Joseph Levy, for respondent.
Plaintiff sued for the value of a case of coats delivered to defendant and alleged to have been lost through the criminal complicity of defendant's driver with certain other persons. Plaintiff has recovered the full amount of his claim, namely, the value of the shipment, $726.50, together with interest and costs.
It is unfortunate that after a prolonged trial this judgment must be reversed for material error in respect of proof of the value of the goods. When plaintiff's shipping clerk showed his inability to state the amount or character of the goods included in the shipment, there was introduced in evidence a paper alleged to be a copy made by the bookkeeper of an entry in the books which was alleged to have been made in turn from a shipping slip made out by the witness. It needs no citation of authority to demonstrate that no proper foundation, even under the most liberal construction, was laid for the introduction into evidence of this paper. See City of New York v. Second Ave. Co, 102 N.Y. 572.

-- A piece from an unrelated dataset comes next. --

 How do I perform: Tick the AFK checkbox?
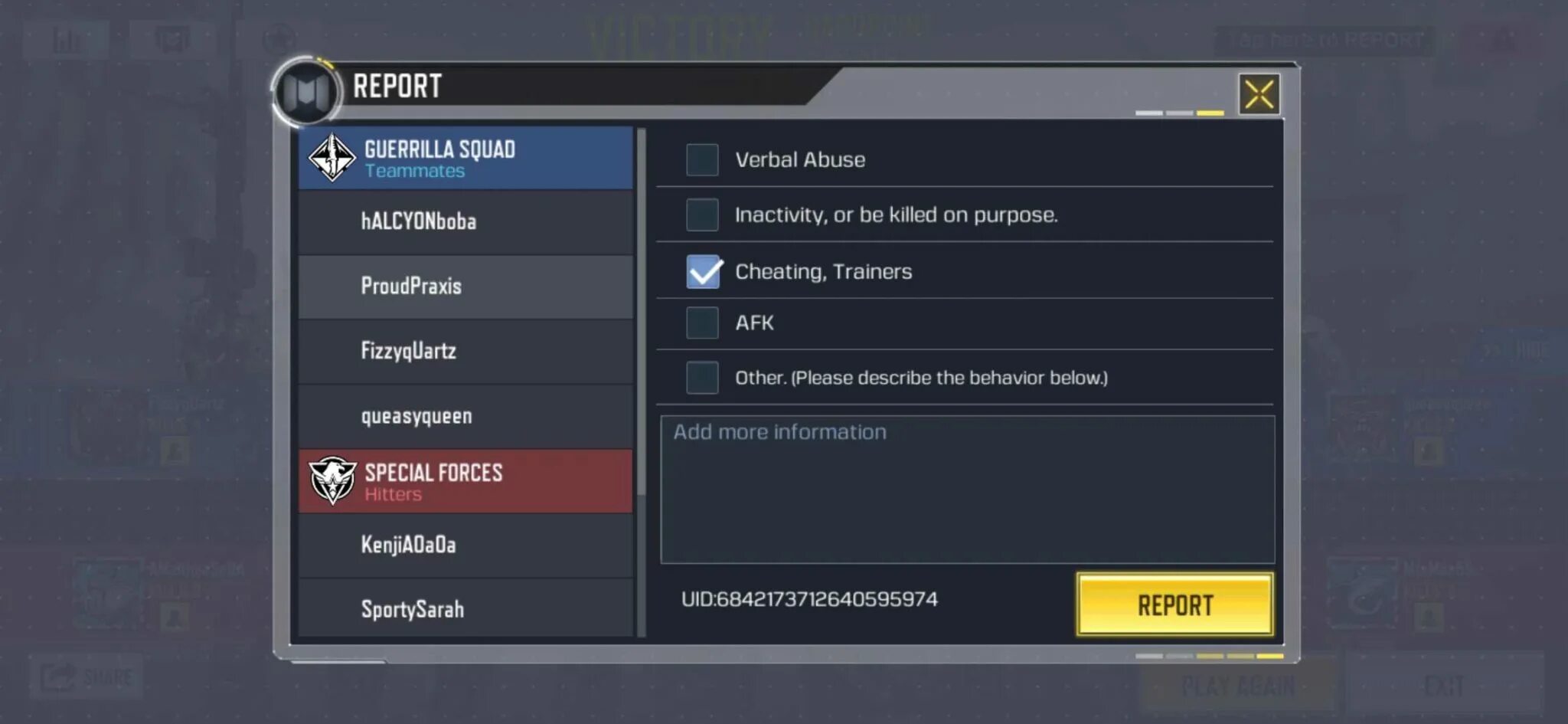coord(702,323)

Respondent claims that the error was not material, or at all events that appellant's counsel laid no stress on it, citing a remark made by appellant's counsel within a minute or so after the examination brought out this paper. Appellant's counsel said: "Well, I don't want to take up a lot of time over an immaterial issue." It is not clear to what counsel referred, but it is perfectly clear that he did not refer to adequate proof of this paper, for the next twelve pages of the record are replete with appellant's counsel's objections both to the introduction of the paper in evidence and to the use thereof by the witnesses for the alleged purpose of refreshing his recollection when the witness frankly conceded that his recollection was not refreshed, but that he would actually have to read the items from the paper. Moreover, to make appellant's counsel's position still clearer, at the close of the case his motion to dismiss was based "also upon the ground that the plaintiff has not properly established the items of damage; that the testimony introduced does not show the value of the merchandise that was lost.
It follows, therefore, that the judgment must be reversed and a new trial granted, with thirty dollars costs to appellant to abide the event.
GUY and COHALAN, JJ., concur.
Judgment reversed and new trial granted, with thirty dollars costs to appellant to abide event.